I guess I need a new bookshelf/tag - "could not finish." I got almost halfway through and gave up. It's not that it's poorly written, per se, but I didn't find the protagonist relatable or interesting, and the headmaster's obsession with Vietnam-era protest just felt tired. Maybe if my own personal experiences had been different, I'd find this book more interesting, but as it was, I was bored beyond belief.
I loved the idea of having the headmaster be a radical. I like the development of the main character, Dyer, starting a second career at a private school. I related with his development into an educator. But I had a harder time with the headmaster's relationship with his son. The character development wasn't fluid enough for me.
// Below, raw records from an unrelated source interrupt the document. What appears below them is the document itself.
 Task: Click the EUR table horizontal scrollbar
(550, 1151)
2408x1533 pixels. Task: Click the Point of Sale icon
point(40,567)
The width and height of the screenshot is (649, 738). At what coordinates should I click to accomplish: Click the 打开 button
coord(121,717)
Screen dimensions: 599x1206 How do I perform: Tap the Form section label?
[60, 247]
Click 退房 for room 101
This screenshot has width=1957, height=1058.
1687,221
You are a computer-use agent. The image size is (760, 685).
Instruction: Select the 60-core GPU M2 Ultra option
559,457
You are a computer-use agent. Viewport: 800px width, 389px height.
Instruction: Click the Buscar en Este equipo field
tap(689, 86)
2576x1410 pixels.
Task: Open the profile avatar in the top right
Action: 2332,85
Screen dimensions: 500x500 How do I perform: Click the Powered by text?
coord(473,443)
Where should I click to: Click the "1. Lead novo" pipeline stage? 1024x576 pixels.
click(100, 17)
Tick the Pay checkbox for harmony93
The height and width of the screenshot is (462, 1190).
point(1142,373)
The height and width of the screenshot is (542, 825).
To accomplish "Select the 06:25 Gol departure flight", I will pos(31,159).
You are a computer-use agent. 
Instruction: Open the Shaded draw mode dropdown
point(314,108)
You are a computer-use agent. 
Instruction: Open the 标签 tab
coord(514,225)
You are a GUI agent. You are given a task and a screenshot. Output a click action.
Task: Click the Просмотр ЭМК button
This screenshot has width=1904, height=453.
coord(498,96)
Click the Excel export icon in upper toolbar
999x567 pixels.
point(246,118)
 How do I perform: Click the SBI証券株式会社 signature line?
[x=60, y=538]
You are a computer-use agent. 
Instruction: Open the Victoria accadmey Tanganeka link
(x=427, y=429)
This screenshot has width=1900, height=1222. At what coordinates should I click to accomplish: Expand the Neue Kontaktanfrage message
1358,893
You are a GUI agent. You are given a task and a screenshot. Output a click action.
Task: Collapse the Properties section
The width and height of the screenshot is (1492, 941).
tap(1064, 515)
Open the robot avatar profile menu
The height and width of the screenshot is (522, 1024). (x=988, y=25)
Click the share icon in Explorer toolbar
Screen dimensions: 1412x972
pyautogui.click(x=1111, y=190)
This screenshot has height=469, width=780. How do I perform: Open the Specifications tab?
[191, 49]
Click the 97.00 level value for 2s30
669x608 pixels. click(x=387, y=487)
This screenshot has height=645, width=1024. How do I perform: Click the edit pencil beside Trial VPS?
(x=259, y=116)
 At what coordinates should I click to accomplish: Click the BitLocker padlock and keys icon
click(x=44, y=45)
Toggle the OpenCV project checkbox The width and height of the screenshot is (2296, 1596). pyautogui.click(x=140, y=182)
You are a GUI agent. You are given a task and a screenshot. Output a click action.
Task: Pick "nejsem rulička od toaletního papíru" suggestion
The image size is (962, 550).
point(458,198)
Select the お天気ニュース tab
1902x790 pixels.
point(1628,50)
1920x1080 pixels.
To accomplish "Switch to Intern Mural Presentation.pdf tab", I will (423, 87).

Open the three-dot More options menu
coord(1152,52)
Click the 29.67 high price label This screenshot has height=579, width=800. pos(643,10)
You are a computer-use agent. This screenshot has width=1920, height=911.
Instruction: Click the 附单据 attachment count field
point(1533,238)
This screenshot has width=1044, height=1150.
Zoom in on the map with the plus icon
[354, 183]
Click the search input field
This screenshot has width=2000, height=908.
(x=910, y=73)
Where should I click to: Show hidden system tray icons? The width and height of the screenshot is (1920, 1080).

A quick read, probably only really engaging if you went to prep school. I found the twist that sets this apart from other prep school novels--the headmaster's obsession w/North Korea--to be distracting and jarring, not to mention totally unrealistic. If he had found another conflict to hang the plot on I would have enjoyed it much more.
The story of a new teacher at an elite private high school, and his relationship with the headmaster, who has an agenda of his own. The story was too cliche-ridden to be really interesting, and the characters weren't overly likable. It seemed like too many spoiled rich people, who weren't all that interesting.
When I read this book it was a way different from the other books that I had just finished, so this was a welcome change. I would say that it is a little slower in pace, but if you are looking for a book about relationships, this is definitely the one. I did not care at all for the political aspects that were written into the story line, but overall I liked it.
This has been compared to A Separate Peace... uh, no. Nope. I was 2/3s of the way through before I really stopped asking, " what's the point?" And when I finished, I still wasn't clear. Disappointed in this one.
I was so excited to read this, but I couldn't even get through it. I stopped at page 70. It has a bit of the Chocolate War in it, and the narrative switches between two characters. I found reading it to be a chore, and since I have eleventy other books to read, I don't need that!
I liked this book. It had a very masculine vibe. The characters were sympathetic and the persepective on the North Korea situation was pretty interesting. It was one of those books that presents a little lesson in the story that you don't even notice because the story is so enjoyable.
i found myself not being able to stop reading this book once i started it, unfortunately, it ended in kind of a lmae way (so i thought). the ending was such a downer to a book that was so good throughout. it's still worth the time though.
I literally only picked this book up due to the title, also a title of a fantastic smiths song. I'm open but the first 50 or so pages are slow moving, I'm going to stick with it...
After reading this book.. well at least the book mentioned morrissey in the epilogue.. lol
Another boring book set in another Eastern Boarding School. The main plot line: kids competing in a Model UN competition. I'm not kidding. Good thing this guy's so good looking. Sigh.